The best bunk beds offer a little something for everyone: They save space, while providing a safe – and super fun – sleeping surface for kids. But while bunk beds used to mean two twin mattresses that were placed vertically, today’s bunk beds offer plenty of choices in terms of style, design, materials, and extras—like storage, slides, full stairs, and even treehouses.
“Parents love bunk beds because they save space and remind them of their childhood, and kids love bunk beds, because they’re fun,” says Daniel Ganjian, MD, a pediatrician at Providence Saint John’s Health Center in Santa Monica, California. “They can be safe, but there are certain guidelines I always tell parents,” he adds. (More on those at the bottom of this article.)

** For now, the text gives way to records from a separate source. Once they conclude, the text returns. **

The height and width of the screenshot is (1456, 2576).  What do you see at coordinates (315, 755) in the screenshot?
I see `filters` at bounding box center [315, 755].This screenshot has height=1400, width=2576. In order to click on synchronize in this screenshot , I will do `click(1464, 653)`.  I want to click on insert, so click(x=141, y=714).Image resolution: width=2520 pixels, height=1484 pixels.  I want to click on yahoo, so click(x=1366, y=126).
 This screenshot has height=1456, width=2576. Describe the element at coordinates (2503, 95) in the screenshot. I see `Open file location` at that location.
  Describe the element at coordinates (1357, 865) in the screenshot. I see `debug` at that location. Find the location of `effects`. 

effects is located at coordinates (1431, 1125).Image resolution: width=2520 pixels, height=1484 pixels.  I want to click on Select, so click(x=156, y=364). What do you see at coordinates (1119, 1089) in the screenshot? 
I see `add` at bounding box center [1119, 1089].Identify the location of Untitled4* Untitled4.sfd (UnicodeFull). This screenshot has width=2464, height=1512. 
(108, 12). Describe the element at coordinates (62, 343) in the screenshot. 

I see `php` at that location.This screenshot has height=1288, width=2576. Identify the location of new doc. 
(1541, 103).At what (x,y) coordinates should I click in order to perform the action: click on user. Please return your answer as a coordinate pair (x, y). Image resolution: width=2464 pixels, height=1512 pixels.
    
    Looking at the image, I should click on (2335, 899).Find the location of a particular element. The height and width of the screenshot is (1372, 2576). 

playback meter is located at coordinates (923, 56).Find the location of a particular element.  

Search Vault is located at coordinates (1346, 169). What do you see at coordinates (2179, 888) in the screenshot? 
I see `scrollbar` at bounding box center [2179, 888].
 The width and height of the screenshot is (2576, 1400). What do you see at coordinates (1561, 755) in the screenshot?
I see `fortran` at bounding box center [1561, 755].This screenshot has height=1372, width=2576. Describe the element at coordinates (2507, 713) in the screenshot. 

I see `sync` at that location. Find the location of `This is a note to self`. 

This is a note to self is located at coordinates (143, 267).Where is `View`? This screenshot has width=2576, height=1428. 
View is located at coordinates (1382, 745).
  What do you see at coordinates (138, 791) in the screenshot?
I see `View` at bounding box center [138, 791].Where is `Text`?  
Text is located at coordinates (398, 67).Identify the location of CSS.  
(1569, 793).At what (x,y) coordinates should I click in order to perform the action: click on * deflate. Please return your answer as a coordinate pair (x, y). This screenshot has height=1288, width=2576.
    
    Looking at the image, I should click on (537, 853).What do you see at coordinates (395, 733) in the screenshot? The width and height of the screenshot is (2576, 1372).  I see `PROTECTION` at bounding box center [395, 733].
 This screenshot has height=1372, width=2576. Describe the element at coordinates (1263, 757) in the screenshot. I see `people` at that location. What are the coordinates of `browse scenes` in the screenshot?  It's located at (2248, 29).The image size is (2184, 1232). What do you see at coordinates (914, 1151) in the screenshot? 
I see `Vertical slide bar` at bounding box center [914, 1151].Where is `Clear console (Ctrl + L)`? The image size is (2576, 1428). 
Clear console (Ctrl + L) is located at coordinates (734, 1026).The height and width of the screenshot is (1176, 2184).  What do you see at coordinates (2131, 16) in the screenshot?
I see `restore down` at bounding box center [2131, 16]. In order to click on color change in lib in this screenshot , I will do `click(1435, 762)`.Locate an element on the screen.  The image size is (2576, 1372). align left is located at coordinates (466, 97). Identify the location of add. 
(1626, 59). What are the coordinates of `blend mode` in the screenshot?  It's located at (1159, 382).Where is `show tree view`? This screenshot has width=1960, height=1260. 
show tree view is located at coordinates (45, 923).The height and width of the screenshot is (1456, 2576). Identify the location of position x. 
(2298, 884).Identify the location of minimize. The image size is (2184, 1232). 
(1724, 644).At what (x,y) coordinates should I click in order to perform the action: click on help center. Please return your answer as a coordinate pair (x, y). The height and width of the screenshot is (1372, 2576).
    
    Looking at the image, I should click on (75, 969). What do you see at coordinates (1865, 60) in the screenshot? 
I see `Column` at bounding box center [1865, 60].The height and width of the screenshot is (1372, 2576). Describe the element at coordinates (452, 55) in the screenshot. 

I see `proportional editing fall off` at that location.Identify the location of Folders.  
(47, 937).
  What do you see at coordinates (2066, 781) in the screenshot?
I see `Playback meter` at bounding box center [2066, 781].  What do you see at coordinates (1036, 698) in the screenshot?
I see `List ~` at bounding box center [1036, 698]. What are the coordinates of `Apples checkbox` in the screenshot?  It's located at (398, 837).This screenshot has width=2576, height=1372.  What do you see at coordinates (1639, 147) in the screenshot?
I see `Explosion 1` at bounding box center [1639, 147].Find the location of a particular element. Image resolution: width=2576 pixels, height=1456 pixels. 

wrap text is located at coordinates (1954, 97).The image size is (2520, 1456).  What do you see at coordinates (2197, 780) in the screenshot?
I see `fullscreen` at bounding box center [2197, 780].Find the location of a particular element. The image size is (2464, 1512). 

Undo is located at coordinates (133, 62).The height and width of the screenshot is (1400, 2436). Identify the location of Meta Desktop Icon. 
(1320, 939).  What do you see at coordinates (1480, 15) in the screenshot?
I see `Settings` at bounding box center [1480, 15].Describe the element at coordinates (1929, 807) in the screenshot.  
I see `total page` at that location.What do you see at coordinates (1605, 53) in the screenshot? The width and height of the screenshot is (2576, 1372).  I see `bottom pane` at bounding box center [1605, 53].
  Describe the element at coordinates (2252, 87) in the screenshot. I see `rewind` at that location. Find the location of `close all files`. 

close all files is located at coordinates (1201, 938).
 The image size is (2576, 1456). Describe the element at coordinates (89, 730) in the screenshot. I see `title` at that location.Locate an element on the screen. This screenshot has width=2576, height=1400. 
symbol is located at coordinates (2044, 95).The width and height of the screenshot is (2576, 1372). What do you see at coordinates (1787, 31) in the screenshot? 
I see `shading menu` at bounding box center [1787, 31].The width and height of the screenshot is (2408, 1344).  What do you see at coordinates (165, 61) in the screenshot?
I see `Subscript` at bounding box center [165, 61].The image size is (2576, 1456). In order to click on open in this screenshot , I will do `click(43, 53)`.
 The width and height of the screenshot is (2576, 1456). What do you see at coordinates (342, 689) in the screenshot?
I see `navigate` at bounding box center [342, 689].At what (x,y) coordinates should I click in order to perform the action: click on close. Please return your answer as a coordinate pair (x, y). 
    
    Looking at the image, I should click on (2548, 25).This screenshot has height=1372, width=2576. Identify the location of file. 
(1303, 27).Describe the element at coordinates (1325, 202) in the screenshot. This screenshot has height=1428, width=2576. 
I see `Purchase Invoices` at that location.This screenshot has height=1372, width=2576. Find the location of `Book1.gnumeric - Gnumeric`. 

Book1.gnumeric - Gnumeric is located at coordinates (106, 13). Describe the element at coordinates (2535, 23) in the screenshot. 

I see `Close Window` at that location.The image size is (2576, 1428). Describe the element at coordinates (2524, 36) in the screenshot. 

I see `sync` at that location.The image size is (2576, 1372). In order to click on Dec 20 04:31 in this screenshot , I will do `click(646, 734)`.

The right bunk bed for your family includes choosing the right size beds (do you prefer double or full mattresses?), weight capacity and style for your kids. And of course, you’ll want something that fits within your budget. We’ve researched the bestsellers on the market, relied on our expertise in the bedding category and turned to experts, such as Dr. Ganjian, to find the best bunk beds to fulfill your child’s bedroom decor dreams.
Best bunk bed overall
Classic style bunk bed with plenty of storage space
Best Spliurg bunk bed
This bed has a magical and smart design
Best value bunk bed
This bed is under $350
Best bunk bed for small rooms
Affordable and durable bed with low profile
Best bunk bed for toddlers
This bed has a child-friendly drawer
Best triple bunk bed
This bed has a room under it for a desk or lounge space
Best bunk bed twin over full
This sturdy bed saves a lot of space
The most fun bunk bed
This basement doubles as a play area
How to choose the best bunk beds
To choose the best bunk beds, we looked at the most popular bunk beds on the market and spoke to a pediatrician about safety concerns. Then we narrowed the field down based on parental ratings, security features, options, and added value. At Forbes, we’ve also tested and researched dozens of the best mattresses and beds, so we know your sleeping space well. Our parenting coverage includes baby and toddler furniture, including the best cribs, cribs, baby mattresses, toddler beds, and even beanbags.
Are bunk beds safe for children?
In general, bunk beds are safe for children, says Ganjian. However, he says, it’s important to keep in mind that there is a risk of falling from an upper floor — especially with younger children.
Falls and injuries from bunk beds are not uncommon in children. Our Education Editor’s daughter took off her ladder in the middle of the night and broke her arm in first grade. One study found that 23,000 children ages 9 and younger were infected in bunk beds from 2001 to 2004 (almost 15,000 of these were under 6 years old).
What is the best age for a bunk bed?
The American Academy of Pediatrics (AAP) recommends that children under the age of 6 not be allowed to sleep on the upper floor. While young children can technically sleep in the basement, you want to make sure they can stay where they are and won’t wander upstairs (or on the ladder) when you’re not there to supervise. Therefore, it is really best to limit its use to children 6 years of age and older.
How do you make a bunk bed safer?
There are a few different things you can do. “Make sure everything fits properly,” says Ganjian. That is, the mattress should go to the side of the bed frame and leave no voids or gaps where children can hang or get stuck.
You will also need to make sure that your upper mattress does not raise the sleeping surface so high that the guardrail does not work. Bunk beds usually come with instructions on how thick the upper mattress should be in order to maintain the integrity of the railing.
The US Consumer Product Safety Commission (CPSC) regulates bunk beds, requires guardrails and sets certain design standards to reduce slips and falls, as well as setting standards for sharp edges, surface coatings, phthalates, and lead. It also states that “handrail tops must not be less than 5 inches above the top of the mattress,” to prevent children from rolling off the upper bed.
Janjian says that having a nightlight in the room is also a good idea to help guide kids who get up at night.
“I recommend placing the bed in the corner of the room,” he says. “This way, at least two sides of the bed are taken care of, for safety.”
Looking for a bunk bed with an easy-to-climb ladder or even stairs may also help reduce tripping.